Tubulaire excentrique, l’américain Baths, officiant dans la musique tendancieusement électronique, prend son temps pour notre plus grand bien. Après le premier né Cerulean en 2010 et le deuxième Pop Music/False B Sides en 2011, un petit dernier du nom d’Obsidian est sorti en mai, toujours chez Anticon. Il semble indolemment se détacher de ses origines sonores tournées vers une chillwave à l’allure souvent fade. Un gain de caractère qui nous laisse contempler une superbe excentricité.

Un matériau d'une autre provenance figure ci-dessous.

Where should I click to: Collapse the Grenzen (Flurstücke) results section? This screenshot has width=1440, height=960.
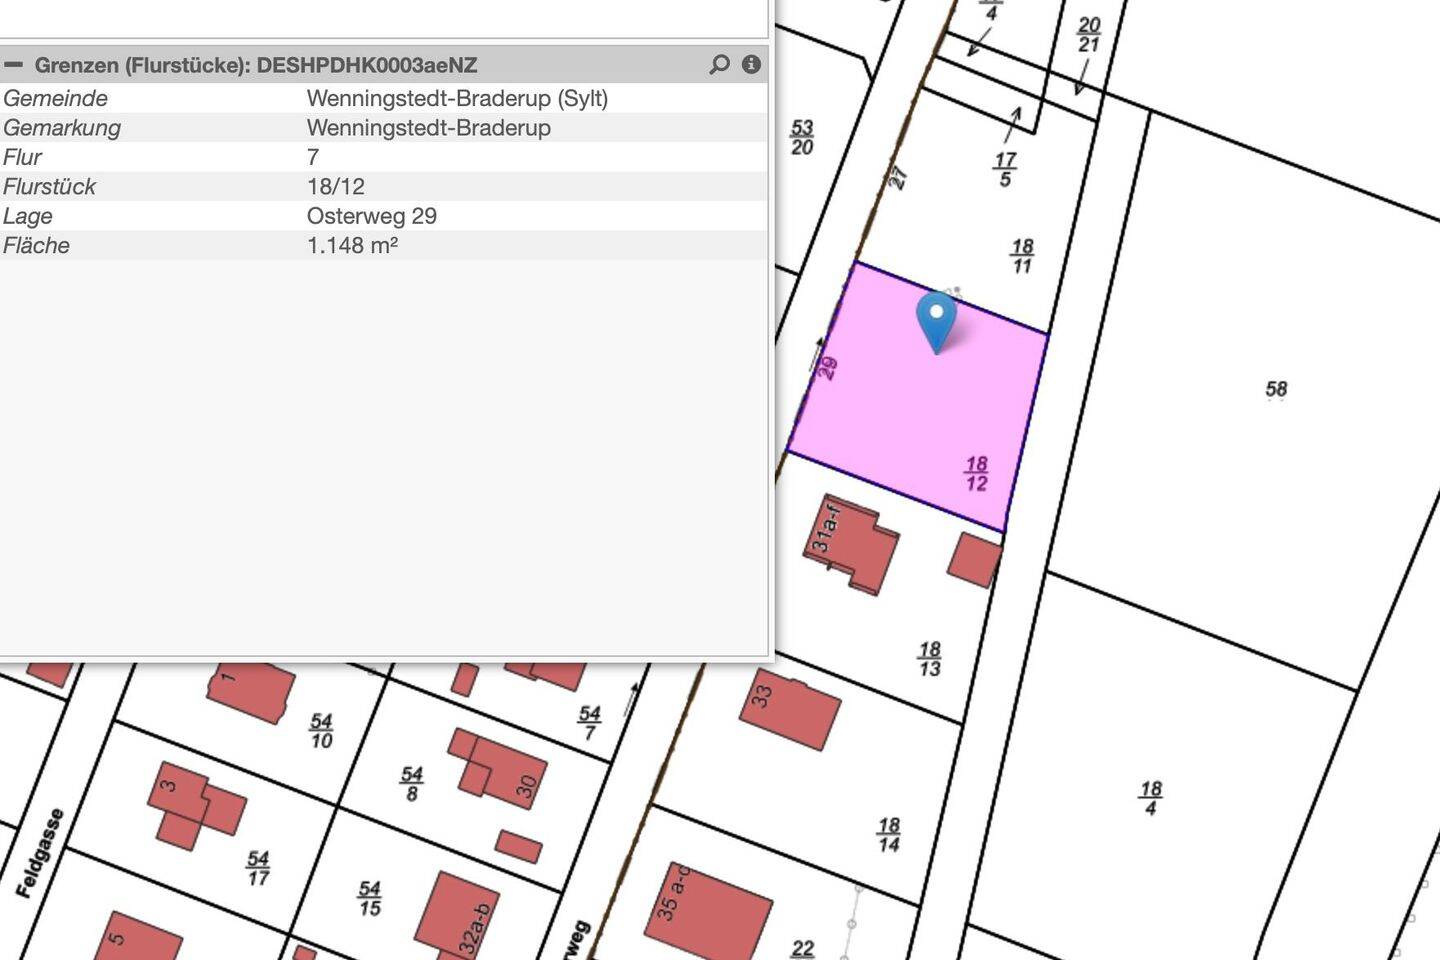point(13,65)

Pour vous situer l’esprit fantasque du monsieur, quelques mots seront nécessaires. Baths, Will Wiesenfeld de son nom, 24 ans, a commencé très tôt à pianoter. Dès 4 ans, il tapait de la touche avant de se lancer dans des expérimentations musicales foutraques. Il aurait ainsi enregistré son premier morceau à 14 ans, ce qui en ferait rougir plus d’un. Si le garçon commence à se frayer un chemin dans les méandres musicaux _ on notera notamment sa présence au festival parisien Pitchfork 2013 _ il n’a pas atterri dans nos oreilles ex nihilo. Sous l’ancien nom de Post-Fœtus (charmant…), il a sorti 4 albums et 3 EP’s, mais avait également jeté son dévolu sur un style plus ambiant avec son projet Geotic. Une fois exercé, il s’est lancé dans son projet du nom de Baths, nom qui lui vient de ses années d’enfance lorsque son temps passé dans la salle de bain était source d’intense inspiration artistique. Ce contact avec l’eau lui serait d’un grand confort physique et spirituel. Pour revenir à ces deux premiers albums, la sensation est celle d’un passage d’une frappante clarté à une évidente noirceur jusqu’aux ponctuelles fusions sur ce dernier album qu’est Obsidian. Ses allées et venues entre la pop, les sonorités r’n’b et l’électronique dessinent sa personnalité multigenre qui s’incarne au mieux sans confusion.
L’unité sémantique qui donne clarté pour l’entendement vient de ce flot de notes joué par le piano classique, présent à l’esprit ou en fond sonore, s’imposant dans la mélodie puis laissant place à d’autres instruments. Ce piano qui trouve sa plus belle déclaration d’amour dans Ironworks, délicat, cascade de notes agrémentées par un violoncelle déroutant de simplicité. La voix suit le rythme dicté, les rythmiques sont transgenres mais le ton est doux. Excitant transgenre qui est partout. Néanmoins, cela tourne parfois à l’ennuyant comme sur Incompatible qui semble moulé sur un style chillwave assez banal. Heureusement, ailleurs, Ossuary débute et te casse la gueule avec courtoisie, les beats durs mais élégants, la voix de Wiesenfield et sa chère technique du fausset donnant sans discutailler aux cordes vocales leur statut d’instrument. Au cœur de ce foisonnement, bien au chaud, le morceau Miasma Sky dont les débuts laissent entendre un écoulement d’eau, tranquille apaisement, avant que tu ne te retrouve catapulté de ton hamac par une accélération rythmique où se pose la voix tempérée à la touche pop et punchy. On se rend compte alors que, de trébuchements en vacillements, c’est avec génie que l’ami Baths retombe sur ses pattes.